Fed Seen on Track to Quicken Taper After Latest Inflation Print
The Federal Reserve is likely still on track to announce a faster pace of tapering at its meeting next week after U.S. consumer prices rose at the fastest pace in nearly 40 years.
The consumer price index in November rose 6.8% from a year earlier and 0.8% from October, according to Labor Department data released Friday. The increase in the CPI reflected broad advances in most categories including gasoline, shelter, food and vehicles.
“It confirms that the Fed is on track to begin hiking rates at some point next year,” Sarah House, senior economist at Wells Fargo & Co., said of the November CPI print. “I think this keeps them on track to see the dots move up pretty notably when we get the forecast next week.”
Officials wrap up their two-day meeting on Wednesday and release a policy statement at 2 p.m. Washington time as well as fresh forecasts for the economy and interest rates.
When they gathered in September, the 18 policy makers were evenly split on the need to lift rates from zero next year or in 2023. But price pressures since then have mounted and the labor market has continued to heal from the wounds of the pandemic.
Last week, Fed Chair Jerome Powell said that it “now appears that factors pushing inflation upward will linger well into next year,” adding that “it is appropriate, I think, for us to discuss at our next meeting, which is in a couple of weeks, whether it will be appropriate to wrap up our purchases a few months earlier.”
The Fed is currently scheduled to complete its asset-purchase program in mid-2022 under a plan announced at the start of November to slow buying by $15 billion per month. Economists say the November CPI reading adds to evidence that the central bank will announce a quickening of that pace at its next meeting, setting it up to raise rates from near zero sooner as well.
Interest rate futures currently signal around 67 basis points of Fed tightening next year, about 5 basis points less than before the inflation numbers were released.
“We have the first hike in June, we used to have September, we recently moved everything up by three months,” said Jennifer Lee, senior economist at BMO Capital Markets. “I think this report basically puts them on that track.”
The Fed has been under both public and political pressure to address decades-high inflation, but has to balance that with a mandate to ensure maximum employment. The labor market is still some 4 million jobs short of where it was before the pandemic.
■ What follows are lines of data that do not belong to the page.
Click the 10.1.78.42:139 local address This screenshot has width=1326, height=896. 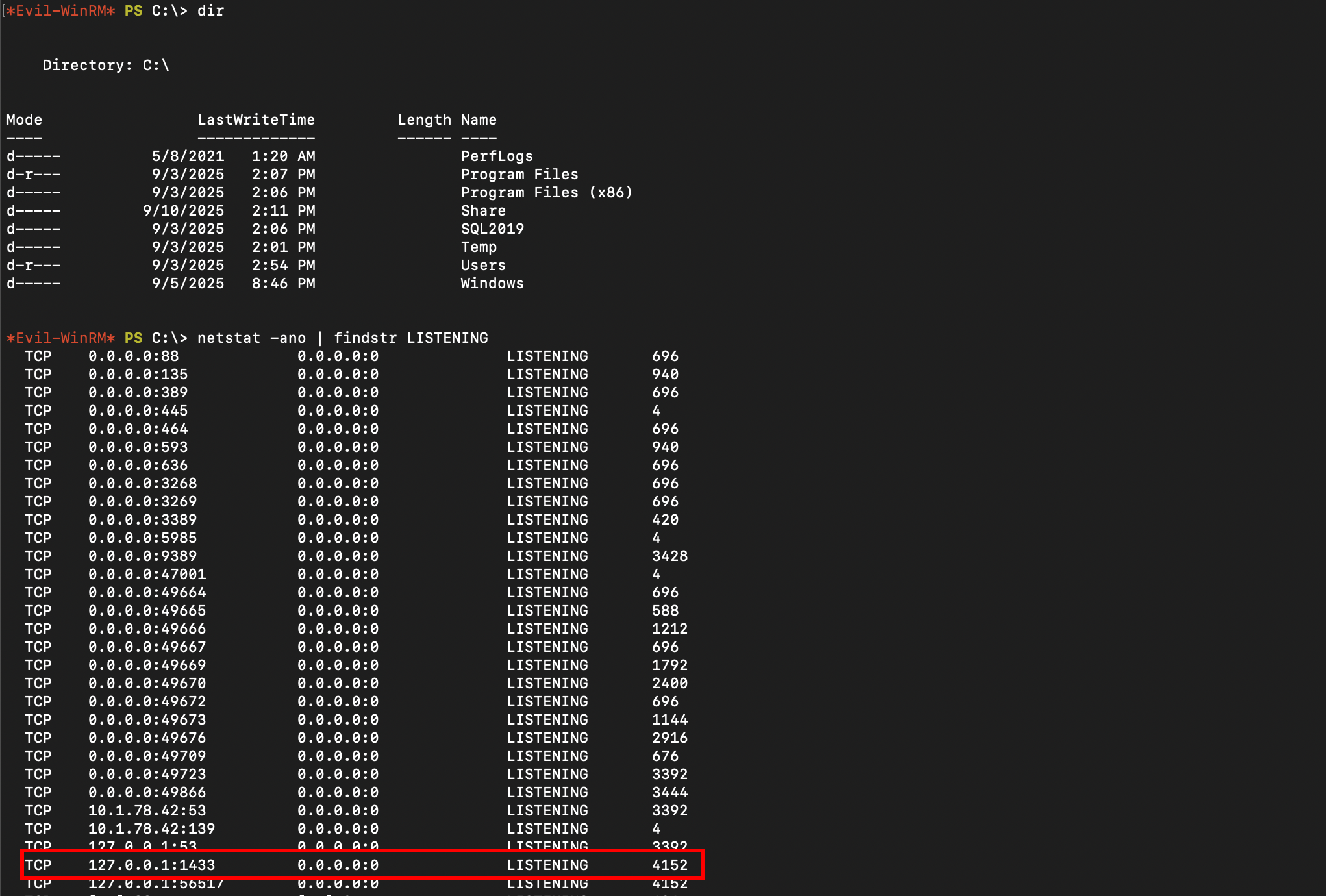151,829
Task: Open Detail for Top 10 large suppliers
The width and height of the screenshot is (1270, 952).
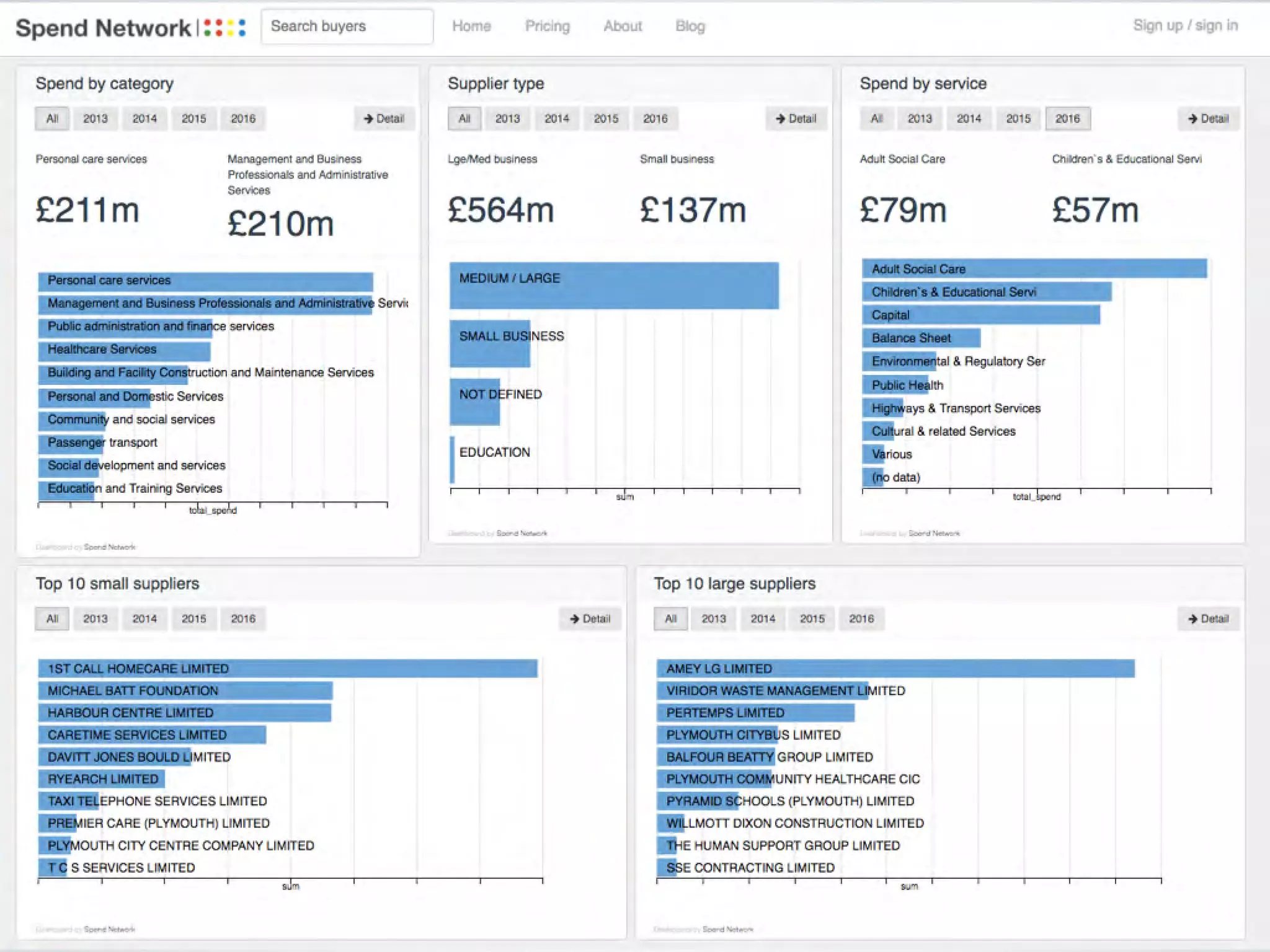Action: click(x=1208, y=619)
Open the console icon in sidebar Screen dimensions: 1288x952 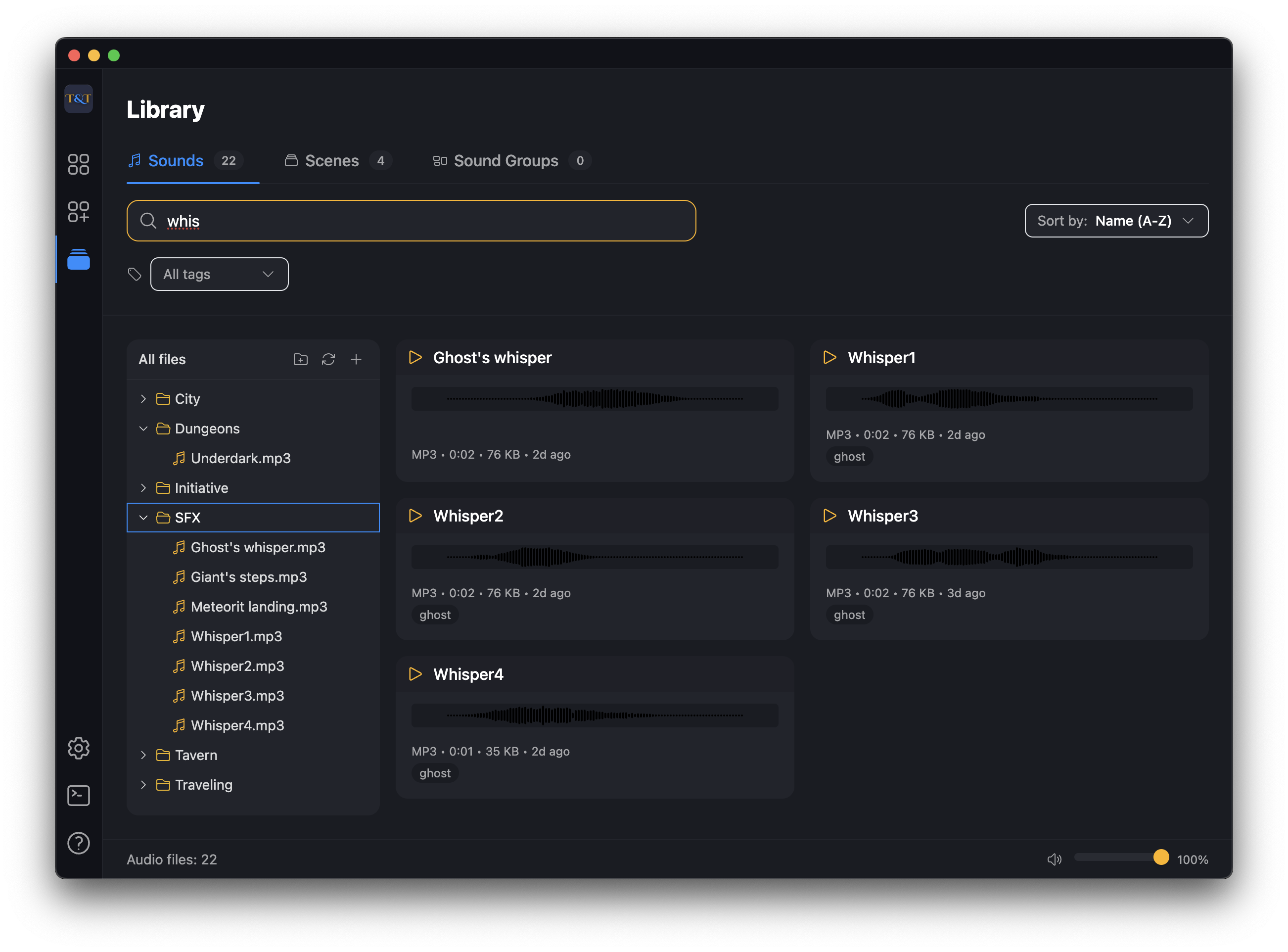coord(78,796)
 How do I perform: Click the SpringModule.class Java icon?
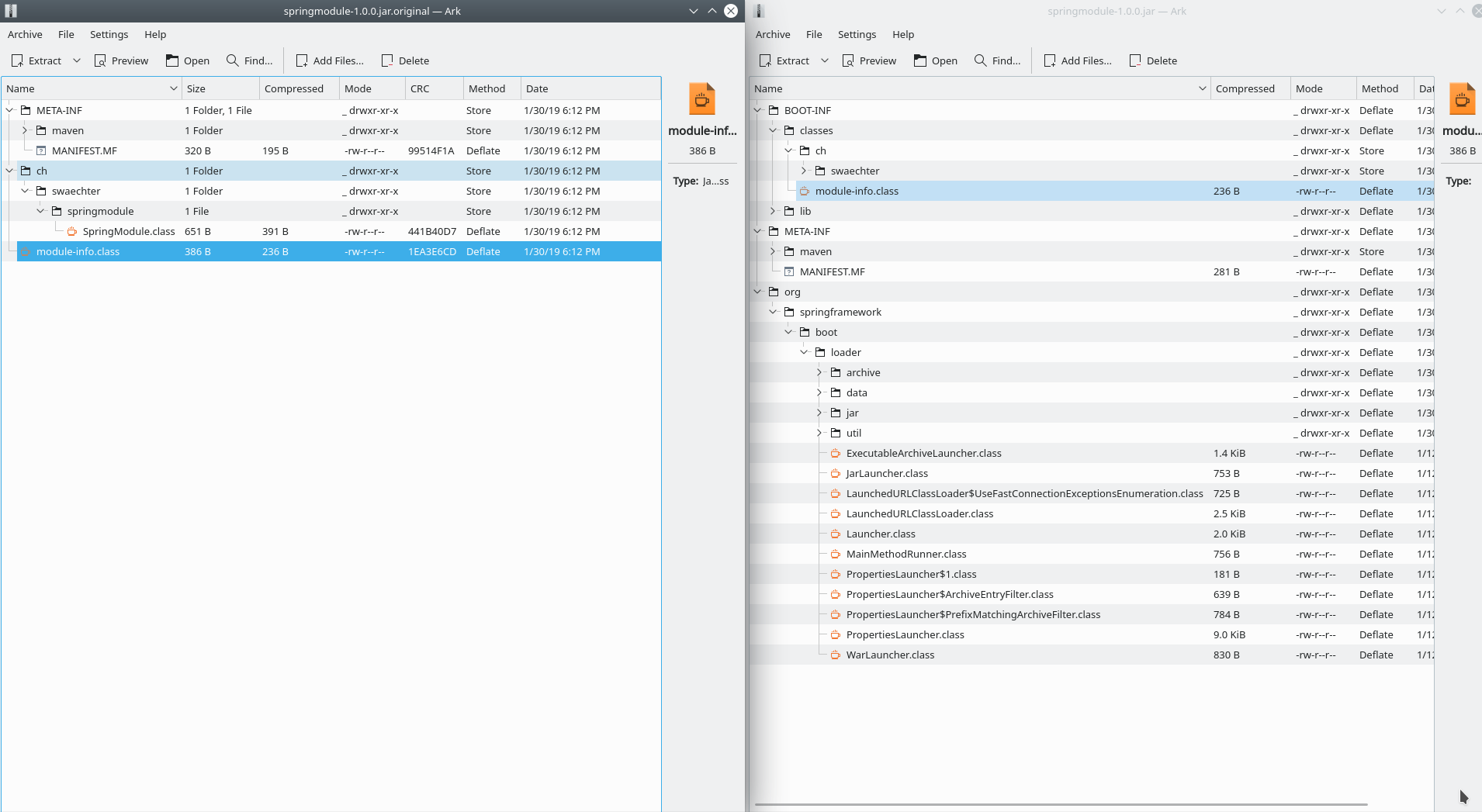click(x=72, y=230)
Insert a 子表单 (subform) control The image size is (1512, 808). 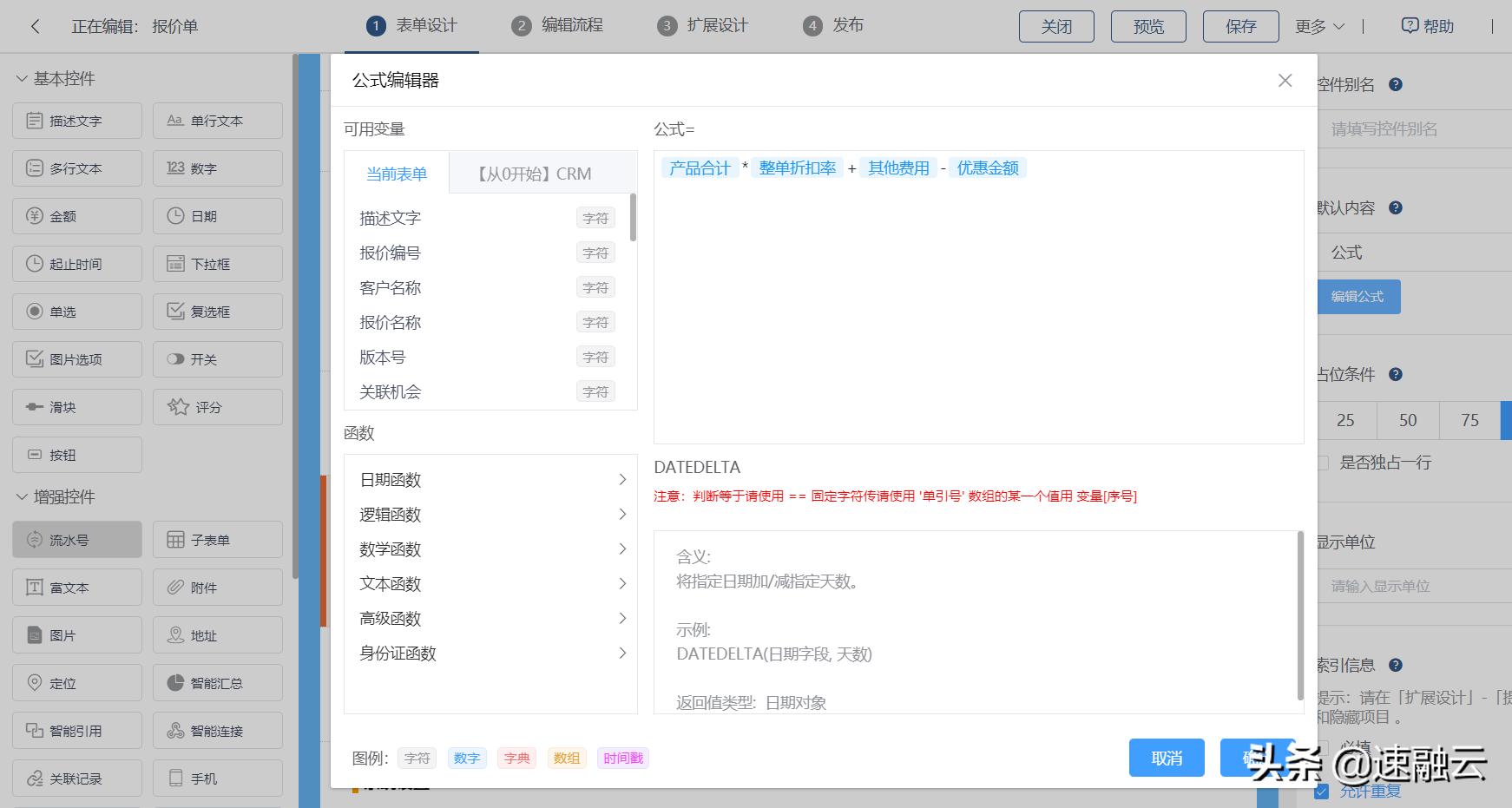click(217, 539)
While it’s likely the Fed will begin hiking rates next year due to rising inflation, “I don’t think it means that the Fed’s going to be overly aggressive,” said Ryan Sweet, head of monetary policy research at Moody’s Analytics Inc. “Powell wants a long economic expansion, and to do that the Fed needs to be somewhat patient.”
Earlier this year, economists, including those at the Fed, didn’t expect rate hikes to occur until late 2022 or 2023. But many have changed that call as pressure on consumer prices continues to rise.
“I think that their plan right now probably is three rate hikes next year, four rate hikes in 2023,” David Kelly, JPMorgan Asset Management chief global strategist, said in an interview on Bloomberg Television.
“That means that at the end of 2023 the federal funds rate would be between 1.75 and 2% which is still below inflation. So all we’re saying is the Fed’s getting less dovish here. There are no hawks in the environment at all.”